If you want the long and short answer as to why Americans never got Japanese light-duty trucks in the 80s and 90s, we have two words for you: chicken tax.
Yes, that wonderful little devil of a law designed to tax imported potato starch somehow led to a 25 percent tax on perfectly good Japanese trucks that Americans could have made great use of.
Thankfully though, ham-fisted legislation can only hold a good truck down for so long, and this 1981 Datsun 720 King Cab for sale at GR Auto Gallery in Grand Rapids Michigan is the first time many Americans have even seen this plucky little truck.
Unlike most famous Japanese pickup trucks like the Toyota Hilux, the 720 did see a limited release in the United States and Mexico. So few trucks from this U.S. production run survive today that this example here could still look exotic among a sea of imported Japanese Iron.

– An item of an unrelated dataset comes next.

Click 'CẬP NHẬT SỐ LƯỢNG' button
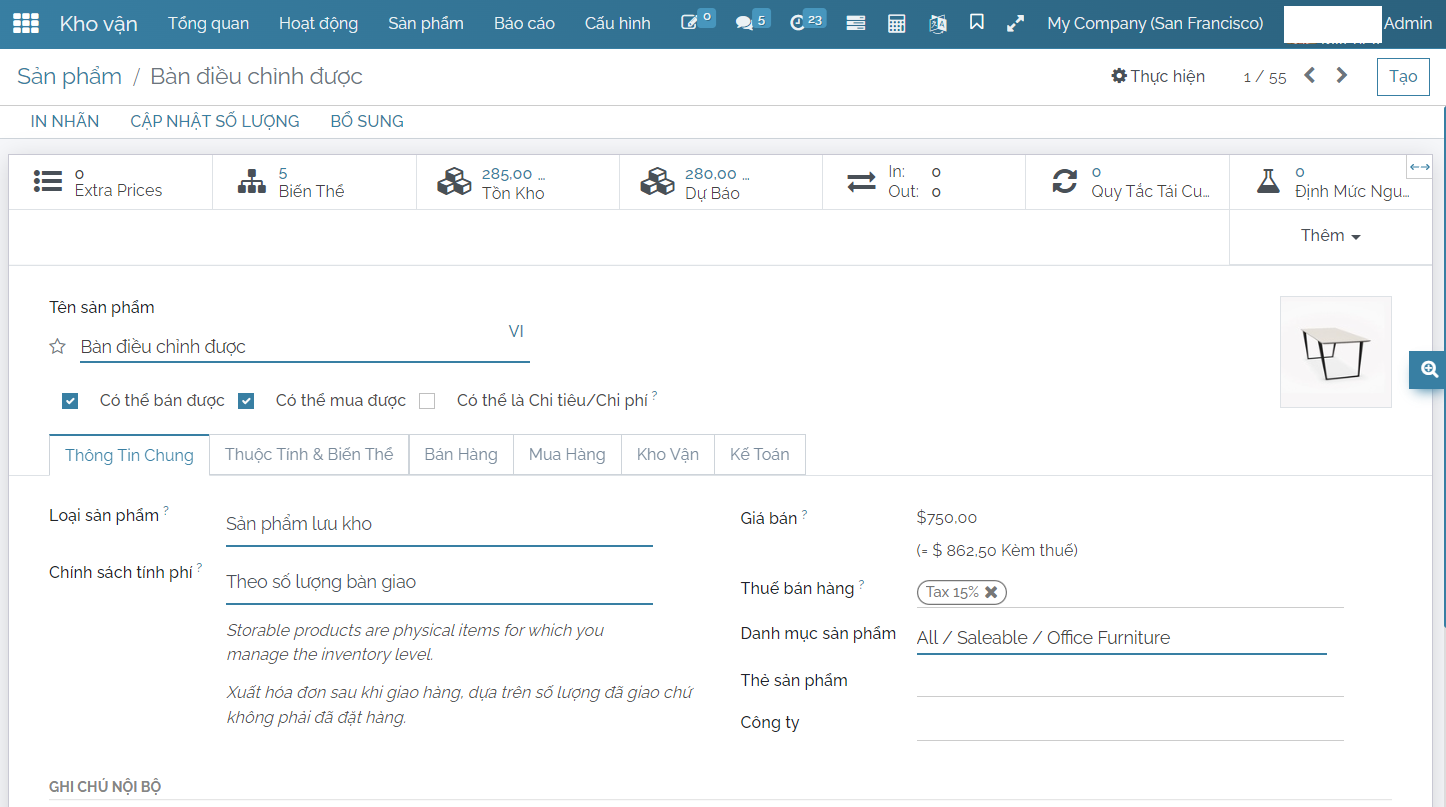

This particular example comes equipped with a 2.2-liter inline-four-cylinder engine mated to a five-speed manual transmission and full-time four-wheel drive. With just under 66 thousand miles on the odometer, this truck designed to last for hundreds of thousands of miles is still barely broken in.
Inside the truck, all the amenities that truck buyers of years gone by would have drooled over are present. AM/FM radio, air conditioning, an integrated roof rack, fog lights, and a gun rack of all things. That’s one sure-fire way to tell this was a truck intended for the U.S market.
This little nugget of Japanese magnificence can be yours for $18,900 or a financed payment plan of $235 per month. Considering a base-spec Toyota Corolla or Mitsubishi Mirage costs around the same kind of money, it’s safe to say this eye-catching Datsun 720 truck is a far more exciting investment.